[DATA SECTION — start]
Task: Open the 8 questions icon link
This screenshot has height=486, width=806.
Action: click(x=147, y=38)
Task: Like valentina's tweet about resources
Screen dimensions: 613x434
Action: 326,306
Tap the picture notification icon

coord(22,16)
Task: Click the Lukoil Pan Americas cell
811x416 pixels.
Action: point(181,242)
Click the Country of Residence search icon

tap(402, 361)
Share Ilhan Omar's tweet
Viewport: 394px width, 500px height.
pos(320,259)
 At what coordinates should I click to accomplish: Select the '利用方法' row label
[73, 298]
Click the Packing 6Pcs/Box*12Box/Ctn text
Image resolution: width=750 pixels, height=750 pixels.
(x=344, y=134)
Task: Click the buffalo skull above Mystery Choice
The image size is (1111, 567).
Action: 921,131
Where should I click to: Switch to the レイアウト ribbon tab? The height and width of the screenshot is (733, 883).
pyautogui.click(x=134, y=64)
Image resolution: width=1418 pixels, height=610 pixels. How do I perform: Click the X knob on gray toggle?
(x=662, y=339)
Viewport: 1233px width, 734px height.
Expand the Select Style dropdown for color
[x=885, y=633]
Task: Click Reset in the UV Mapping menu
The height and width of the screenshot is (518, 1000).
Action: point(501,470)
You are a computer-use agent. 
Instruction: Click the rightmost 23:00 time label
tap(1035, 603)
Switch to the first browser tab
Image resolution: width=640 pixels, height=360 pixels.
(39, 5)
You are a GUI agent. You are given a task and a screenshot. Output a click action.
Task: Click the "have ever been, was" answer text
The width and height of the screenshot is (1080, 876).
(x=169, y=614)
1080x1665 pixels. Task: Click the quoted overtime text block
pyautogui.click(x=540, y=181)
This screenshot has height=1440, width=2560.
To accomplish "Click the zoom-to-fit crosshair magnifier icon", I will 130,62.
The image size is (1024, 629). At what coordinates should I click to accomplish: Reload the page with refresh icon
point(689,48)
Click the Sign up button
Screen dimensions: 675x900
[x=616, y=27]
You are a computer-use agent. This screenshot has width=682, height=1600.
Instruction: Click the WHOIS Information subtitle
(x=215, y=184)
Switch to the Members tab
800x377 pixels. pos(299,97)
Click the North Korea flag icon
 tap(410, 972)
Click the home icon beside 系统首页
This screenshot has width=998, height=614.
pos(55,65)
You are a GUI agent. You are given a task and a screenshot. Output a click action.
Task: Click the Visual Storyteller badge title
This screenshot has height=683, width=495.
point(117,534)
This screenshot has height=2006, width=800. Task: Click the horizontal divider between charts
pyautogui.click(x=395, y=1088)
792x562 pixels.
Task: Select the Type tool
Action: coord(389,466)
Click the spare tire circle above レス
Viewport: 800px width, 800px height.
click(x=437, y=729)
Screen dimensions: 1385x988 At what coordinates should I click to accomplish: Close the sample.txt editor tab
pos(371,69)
[DATA SECTION — finish]
* TASK GOAL *
Go through the records above, find each line with the string "agent", and copy it.

* SOLVED PROBLEM *
You are a computer-use agent. 
You are a GUI agent. You are given a task and a screenshot. Output a click action.
You are a computer-use agent. This screenshot has width=682, height=1600.
You are a GUI agent. You are given a task and a screenshot. Output a click action.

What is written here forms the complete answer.